** BEGIN TEXT SEGMENT **
The graph below, built with data supplied by FanGraphs’ Jeff Zimmerman, shows the combined number of players within 1.0 or 1.5 FanGraphs WAR of their league leader (including the leader) in each season since BBWAA MVP voting began in 1931. The blue bars represent the number of players within 1.0 WAR of a league leader—close enough that the difference is likely within WAR’s margin of error—while the combined blue and red bars encompass every player within 1.5 WAR of the leader.

The 2017 season’s total of 10 players within 1.0 WAR of a league leader would be tied with 2010’s for the second most during this span, behind only 1988’s 11. This year marks the first time in the BBWAA voting era that both leagues have had at least four players within 1.0 WAR of the league leader. And the headache for voters goes even deeper than that: This season’s total of 18 players within 1.5 WAR of a league leader—a group that also includes Mike Trout in the AL and [deep breath] Tommy Pham, Paul Goldschmidt, Corey Seager, Nolan Arenado, Justin Turner, Stephen Strasburg, and Zack Cozart in the NL—is tied with 1988 for the most of all time. In 1988, 15 of those 18 were NL players; Andy Van Slyke, the nominal NL WAR leader, finished fourth in MVP voting behind Kirk Gibson (third in WAR), Darryl Strawberry (tied for 10th), and Kevin McReynolds (tied for 24th). This year is a little less lopsided than that, so there are no easy answers in either league.
Just as more and more BBWAA voters have come to view WAR as a good guide to value—or at least, have come to value players the same way WAR does—WAR has ceased to be of much use in identifying the most deserving MVPs. Statistically speaking, there simply aren’t any obvious MVP favorites this season.
With WAR declining to wholeheartedly endorse any candidate, one might fairly default to the team-dependent factors that sabermetrically minded analysts tend to bristle at when they’re used to justify a vote that goes against the stats. But even that barely helps here. Of the 18 players in question, 13 play for presumptive playoff teams.
Even if you eliminate the members of non-playoff teams—the amazing-as-always Trout and Votto, the literally-out-of-left-field Pham, the riveting, historically hot-streaking Stanton, who’s giving Babe Ruth and Roger Maris a run for their money (and whom my colleague Michael Baumann reasonably selected in his awards column this week), and Cozart—that leaves a lot of statistically indistinguishable options. How do you decide between Bryant, the reigning NL MVP and best player on a division champion; Rendon, the perennially underrated, excellent-at-everything engine of the NL East–winning Nationals; and Blackmon, the late-blooming star who’s anchored the Rockies’ otherwise weak lineup and, in defiance of history, driven in 100 runs despite batting almost exclusively out of the leadoff spot? And even if you exclude Kluber and Sale from the AL MVP race—on the dubious grounds that there’s already an award exclusively for pitchers, so they shouldn’t get greedy—how do you decide between Judge and Altuve?
Clutchness is one way; Judge hasn’t hit well in high-leverage situations. But if the BBWAA doesn’t draw your name, and your editor doesn’t make you declare one way or another (thanks, Mallory Rubin), you don’t have to decide. That may be kind of a copout, since someone has to win. But because neither Judge nor Altuve clearly deserves to beat the other, it’s also true that neither clearly deserves to lose. Would a tie be too much to ask? It has happened before. And regardless of which one wins, the fact that they’re so evenly matched is one of the most beautiful things about baseball.
** END TEXT SEGMENT **
### STATED EXERCISE
Transcribe the text on the 2017 MVP races word for word, between "The graph below, built" and "of the leader.", inclusive.
** BEGIN DATASET ENTRIES **
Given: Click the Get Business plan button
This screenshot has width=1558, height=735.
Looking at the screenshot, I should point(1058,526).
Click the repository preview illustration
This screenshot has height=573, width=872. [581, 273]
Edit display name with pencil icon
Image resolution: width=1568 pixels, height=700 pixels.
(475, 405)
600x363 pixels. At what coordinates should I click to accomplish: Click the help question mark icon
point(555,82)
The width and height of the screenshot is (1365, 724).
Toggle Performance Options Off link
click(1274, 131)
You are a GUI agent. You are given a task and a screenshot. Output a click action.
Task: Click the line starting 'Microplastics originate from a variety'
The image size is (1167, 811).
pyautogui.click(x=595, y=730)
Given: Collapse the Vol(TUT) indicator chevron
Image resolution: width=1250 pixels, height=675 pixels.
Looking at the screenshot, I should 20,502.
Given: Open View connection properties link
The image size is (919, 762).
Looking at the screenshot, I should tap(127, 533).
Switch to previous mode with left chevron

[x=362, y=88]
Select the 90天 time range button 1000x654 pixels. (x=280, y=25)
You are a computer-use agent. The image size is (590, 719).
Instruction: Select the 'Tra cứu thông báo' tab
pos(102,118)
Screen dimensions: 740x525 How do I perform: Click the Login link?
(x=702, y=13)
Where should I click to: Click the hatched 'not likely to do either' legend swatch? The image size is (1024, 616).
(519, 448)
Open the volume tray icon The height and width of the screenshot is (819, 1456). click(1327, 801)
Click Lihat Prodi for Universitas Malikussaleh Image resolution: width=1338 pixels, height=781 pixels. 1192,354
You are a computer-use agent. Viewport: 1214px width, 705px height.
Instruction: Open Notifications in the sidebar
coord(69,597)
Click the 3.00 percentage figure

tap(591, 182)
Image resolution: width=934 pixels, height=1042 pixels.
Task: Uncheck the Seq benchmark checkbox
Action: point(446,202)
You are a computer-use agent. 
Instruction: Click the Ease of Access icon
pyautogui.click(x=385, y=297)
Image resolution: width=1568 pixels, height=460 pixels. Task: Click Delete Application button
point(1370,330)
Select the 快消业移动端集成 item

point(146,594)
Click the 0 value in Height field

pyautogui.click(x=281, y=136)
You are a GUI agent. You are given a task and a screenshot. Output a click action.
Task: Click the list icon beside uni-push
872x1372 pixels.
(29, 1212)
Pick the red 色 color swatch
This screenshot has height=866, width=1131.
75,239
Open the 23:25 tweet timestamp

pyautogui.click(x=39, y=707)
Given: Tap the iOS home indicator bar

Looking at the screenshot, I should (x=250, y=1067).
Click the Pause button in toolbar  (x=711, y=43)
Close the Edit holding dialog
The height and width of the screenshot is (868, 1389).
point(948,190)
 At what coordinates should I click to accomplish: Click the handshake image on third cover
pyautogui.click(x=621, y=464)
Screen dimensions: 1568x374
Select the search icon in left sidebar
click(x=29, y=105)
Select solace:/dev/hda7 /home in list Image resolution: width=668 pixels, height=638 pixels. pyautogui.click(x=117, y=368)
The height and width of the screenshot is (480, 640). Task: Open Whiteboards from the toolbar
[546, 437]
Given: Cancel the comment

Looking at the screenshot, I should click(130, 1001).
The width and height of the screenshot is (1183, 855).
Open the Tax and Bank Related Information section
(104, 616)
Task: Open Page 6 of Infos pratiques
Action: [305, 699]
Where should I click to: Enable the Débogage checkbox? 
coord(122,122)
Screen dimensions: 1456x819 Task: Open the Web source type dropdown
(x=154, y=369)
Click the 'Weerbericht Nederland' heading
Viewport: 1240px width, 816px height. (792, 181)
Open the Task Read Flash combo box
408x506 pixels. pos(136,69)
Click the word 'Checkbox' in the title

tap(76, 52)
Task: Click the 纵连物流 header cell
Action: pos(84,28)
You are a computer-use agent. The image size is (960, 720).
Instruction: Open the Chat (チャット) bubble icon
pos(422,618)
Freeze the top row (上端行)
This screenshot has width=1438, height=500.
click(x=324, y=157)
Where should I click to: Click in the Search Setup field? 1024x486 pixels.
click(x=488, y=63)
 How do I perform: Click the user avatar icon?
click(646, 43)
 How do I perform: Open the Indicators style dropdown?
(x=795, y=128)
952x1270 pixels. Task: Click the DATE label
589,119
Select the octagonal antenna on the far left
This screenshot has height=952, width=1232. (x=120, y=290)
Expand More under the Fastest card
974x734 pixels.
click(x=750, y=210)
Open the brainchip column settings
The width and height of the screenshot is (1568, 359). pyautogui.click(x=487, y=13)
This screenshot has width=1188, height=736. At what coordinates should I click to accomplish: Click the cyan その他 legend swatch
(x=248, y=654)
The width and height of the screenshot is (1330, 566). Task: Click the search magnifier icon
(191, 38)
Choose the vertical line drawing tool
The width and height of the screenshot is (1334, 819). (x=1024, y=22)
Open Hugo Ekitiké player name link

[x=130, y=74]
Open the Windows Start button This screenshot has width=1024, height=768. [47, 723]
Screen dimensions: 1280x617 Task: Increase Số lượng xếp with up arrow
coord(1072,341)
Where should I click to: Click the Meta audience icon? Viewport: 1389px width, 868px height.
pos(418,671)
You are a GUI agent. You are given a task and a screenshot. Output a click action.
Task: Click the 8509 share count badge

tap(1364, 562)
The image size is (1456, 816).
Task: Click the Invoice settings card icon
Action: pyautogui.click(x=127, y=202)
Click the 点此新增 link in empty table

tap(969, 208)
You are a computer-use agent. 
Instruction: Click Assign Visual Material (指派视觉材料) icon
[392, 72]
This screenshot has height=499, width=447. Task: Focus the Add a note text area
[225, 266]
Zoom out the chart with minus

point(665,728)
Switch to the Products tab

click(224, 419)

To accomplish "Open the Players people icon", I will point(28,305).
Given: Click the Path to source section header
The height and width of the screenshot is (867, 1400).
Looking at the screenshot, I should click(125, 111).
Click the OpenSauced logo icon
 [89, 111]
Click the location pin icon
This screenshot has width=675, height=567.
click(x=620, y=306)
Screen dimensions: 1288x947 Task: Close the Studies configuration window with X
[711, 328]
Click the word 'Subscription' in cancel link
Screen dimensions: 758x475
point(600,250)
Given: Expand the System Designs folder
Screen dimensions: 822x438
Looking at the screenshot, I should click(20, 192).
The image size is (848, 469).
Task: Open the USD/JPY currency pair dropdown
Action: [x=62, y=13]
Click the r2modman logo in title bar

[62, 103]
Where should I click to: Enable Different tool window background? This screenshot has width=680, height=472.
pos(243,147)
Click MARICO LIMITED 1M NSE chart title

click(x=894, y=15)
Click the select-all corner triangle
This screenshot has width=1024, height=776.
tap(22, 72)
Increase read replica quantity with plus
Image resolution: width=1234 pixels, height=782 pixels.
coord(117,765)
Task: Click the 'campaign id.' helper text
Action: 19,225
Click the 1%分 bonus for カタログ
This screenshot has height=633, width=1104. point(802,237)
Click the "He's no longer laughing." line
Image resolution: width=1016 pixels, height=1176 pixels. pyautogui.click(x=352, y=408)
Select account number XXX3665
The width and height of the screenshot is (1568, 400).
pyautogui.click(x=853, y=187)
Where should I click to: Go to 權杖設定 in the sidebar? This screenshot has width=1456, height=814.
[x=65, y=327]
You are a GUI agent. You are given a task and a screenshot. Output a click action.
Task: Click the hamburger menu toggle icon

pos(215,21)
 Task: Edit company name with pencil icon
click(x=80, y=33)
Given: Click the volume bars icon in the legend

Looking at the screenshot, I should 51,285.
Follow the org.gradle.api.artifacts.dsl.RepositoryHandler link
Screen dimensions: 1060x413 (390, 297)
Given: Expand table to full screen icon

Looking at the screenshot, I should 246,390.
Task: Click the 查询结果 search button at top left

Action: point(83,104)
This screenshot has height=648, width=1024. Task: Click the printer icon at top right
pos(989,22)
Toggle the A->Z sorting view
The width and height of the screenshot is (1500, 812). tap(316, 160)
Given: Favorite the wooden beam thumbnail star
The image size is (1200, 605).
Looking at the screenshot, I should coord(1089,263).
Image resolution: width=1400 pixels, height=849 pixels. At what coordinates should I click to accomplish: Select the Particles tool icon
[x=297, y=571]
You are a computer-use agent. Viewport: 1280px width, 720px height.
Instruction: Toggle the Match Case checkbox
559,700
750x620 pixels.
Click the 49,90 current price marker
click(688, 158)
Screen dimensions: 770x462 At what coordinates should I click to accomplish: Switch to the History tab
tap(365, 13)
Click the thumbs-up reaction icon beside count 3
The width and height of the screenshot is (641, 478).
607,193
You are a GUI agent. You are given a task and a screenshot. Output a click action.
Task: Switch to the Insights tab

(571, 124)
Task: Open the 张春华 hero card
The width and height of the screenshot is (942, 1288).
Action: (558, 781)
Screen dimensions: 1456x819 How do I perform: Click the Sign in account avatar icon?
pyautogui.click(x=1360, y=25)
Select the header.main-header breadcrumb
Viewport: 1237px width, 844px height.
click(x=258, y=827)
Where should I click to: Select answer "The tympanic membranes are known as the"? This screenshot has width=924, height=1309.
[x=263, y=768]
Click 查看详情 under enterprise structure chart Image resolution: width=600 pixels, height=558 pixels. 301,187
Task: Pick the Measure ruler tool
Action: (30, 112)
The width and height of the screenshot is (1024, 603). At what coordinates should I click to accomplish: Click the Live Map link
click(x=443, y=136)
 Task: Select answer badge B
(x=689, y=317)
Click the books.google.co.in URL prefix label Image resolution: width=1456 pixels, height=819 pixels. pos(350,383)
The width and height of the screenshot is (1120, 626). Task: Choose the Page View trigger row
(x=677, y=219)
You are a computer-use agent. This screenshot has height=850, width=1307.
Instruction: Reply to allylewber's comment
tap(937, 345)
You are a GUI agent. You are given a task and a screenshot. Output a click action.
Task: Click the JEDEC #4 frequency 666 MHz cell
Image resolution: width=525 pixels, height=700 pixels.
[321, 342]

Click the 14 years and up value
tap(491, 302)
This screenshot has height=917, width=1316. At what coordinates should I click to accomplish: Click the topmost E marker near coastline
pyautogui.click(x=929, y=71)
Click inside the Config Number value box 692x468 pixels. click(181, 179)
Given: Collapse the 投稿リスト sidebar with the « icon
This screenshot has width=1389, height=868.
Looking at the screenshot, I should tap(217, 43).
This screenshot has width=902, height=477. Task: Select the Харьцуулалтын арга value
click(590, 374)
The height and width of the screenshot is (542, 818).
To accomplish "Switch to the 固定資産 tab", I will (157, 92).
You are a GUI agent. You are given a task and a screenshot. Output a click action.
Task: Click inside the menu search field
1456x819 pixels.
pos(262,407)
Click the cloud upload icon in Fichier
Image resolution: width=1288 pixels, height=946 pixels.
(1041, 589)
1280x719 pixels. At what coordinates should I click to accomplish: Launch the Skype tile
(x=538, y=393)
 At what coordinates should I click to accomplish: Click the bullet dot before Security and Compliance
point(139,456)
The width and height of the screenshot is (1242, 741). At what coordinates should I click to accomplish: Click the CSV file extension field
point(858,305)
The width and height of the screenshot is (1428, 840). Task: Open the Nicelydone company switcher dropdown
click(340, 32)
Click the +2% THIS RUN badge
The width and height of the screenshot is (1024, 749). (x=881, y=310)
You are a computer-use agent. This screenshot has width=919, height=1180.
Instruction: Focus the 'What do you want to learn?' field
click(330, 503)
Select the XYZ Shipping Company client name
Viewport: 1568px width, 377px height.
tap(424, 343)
** END DATASET ENTRIES **
### EXERCISE RESPONSE
The graph below, built with data supplied by FanGraphs’ Jeff Zimmerman, shows the combined number of players within 1.0 or 1.5 FanGraphs WAR of their league leader (including the leader) in each season since BBWAA MVP voting began in 1931. The blue bars represent the number of players within 1.0 WAR of a league leader—close enough that the difference is likely within WAR’s margin of error—while the combined blue and red bars encompass every player within 1.5 WAR of the leader.